• [Work required] What is needed is an exact copy of every line from the one containing "Given: Click the Share button" through the end of the entries; please set it down without any pictures.

[[ Source information open ]]

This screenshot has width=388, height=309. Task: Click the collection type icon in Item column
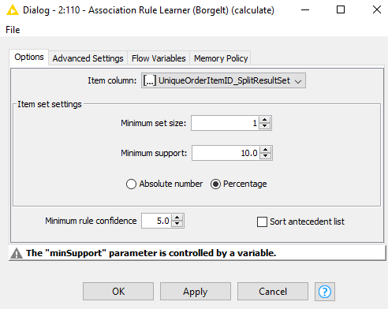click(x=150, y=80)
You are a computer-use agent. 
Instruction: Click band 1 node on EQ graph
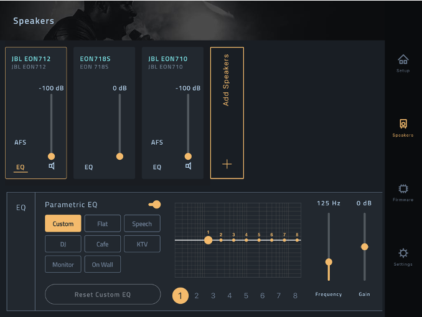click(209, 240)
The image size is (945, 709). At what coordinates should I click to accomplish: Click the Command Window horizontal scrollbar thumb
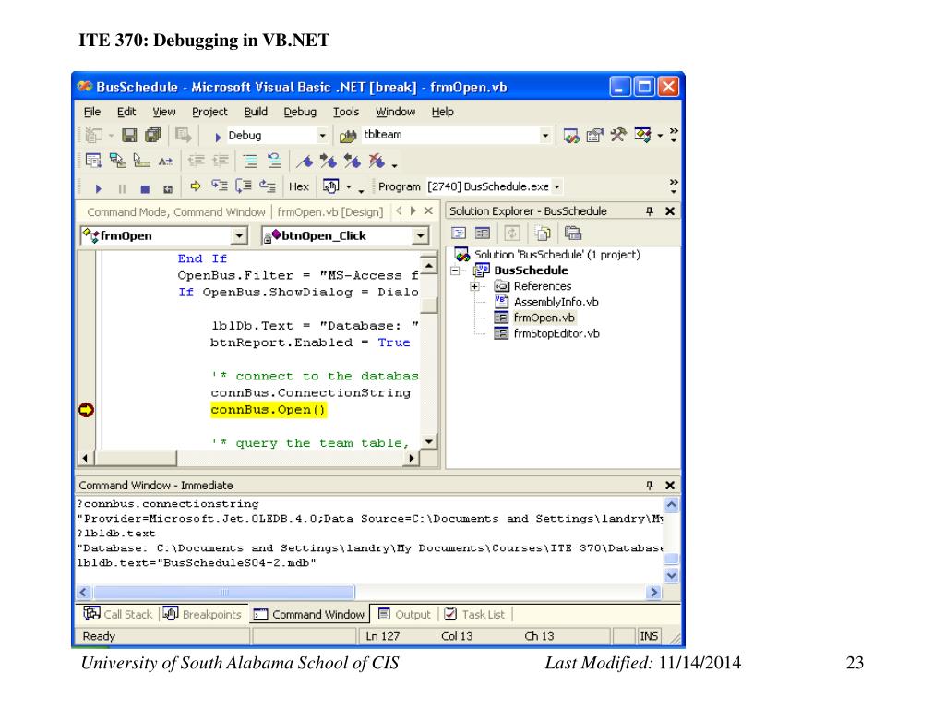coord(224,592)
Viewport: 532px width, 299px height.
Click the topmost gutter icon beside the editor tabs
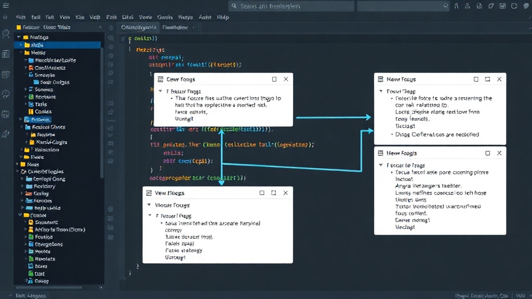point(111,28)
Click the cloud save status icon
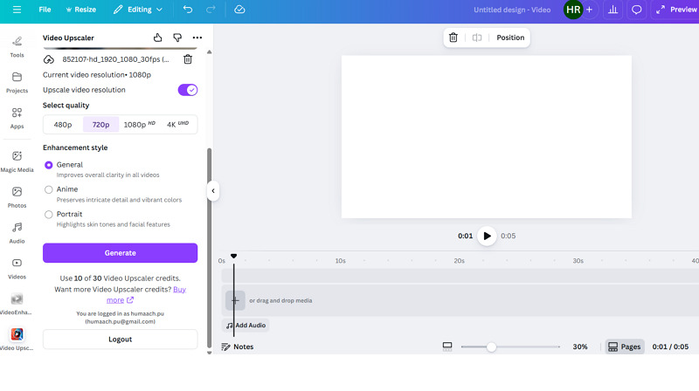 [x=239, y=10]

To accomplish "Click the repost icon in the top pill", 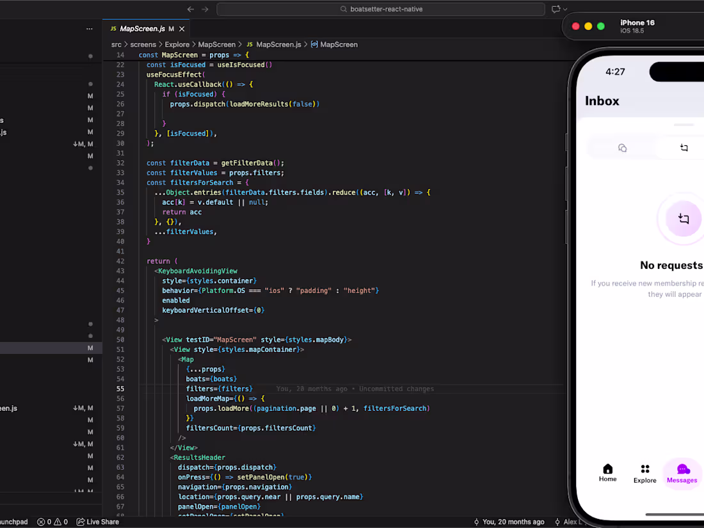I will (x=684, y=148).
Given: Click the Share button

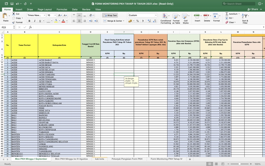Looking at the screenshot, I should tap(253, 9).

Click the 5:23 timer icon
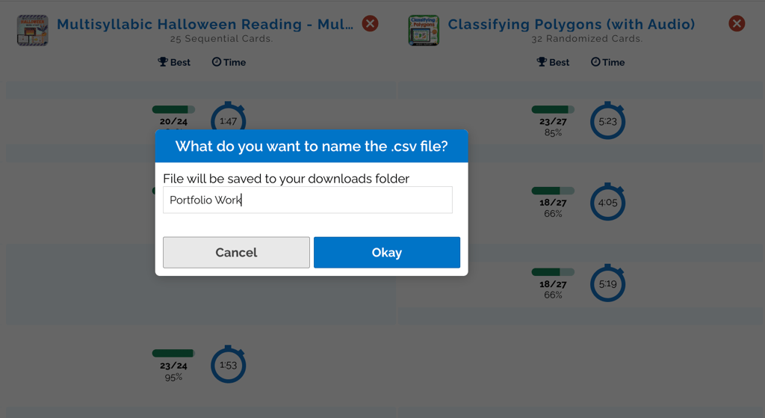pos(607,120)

[[ Source information closed ]]

• [Expected answer]
Given: Click the Share button

Looking at the screenshot, I should tap(253, 9).

Click the 5:23 timer icon
pos(607,120)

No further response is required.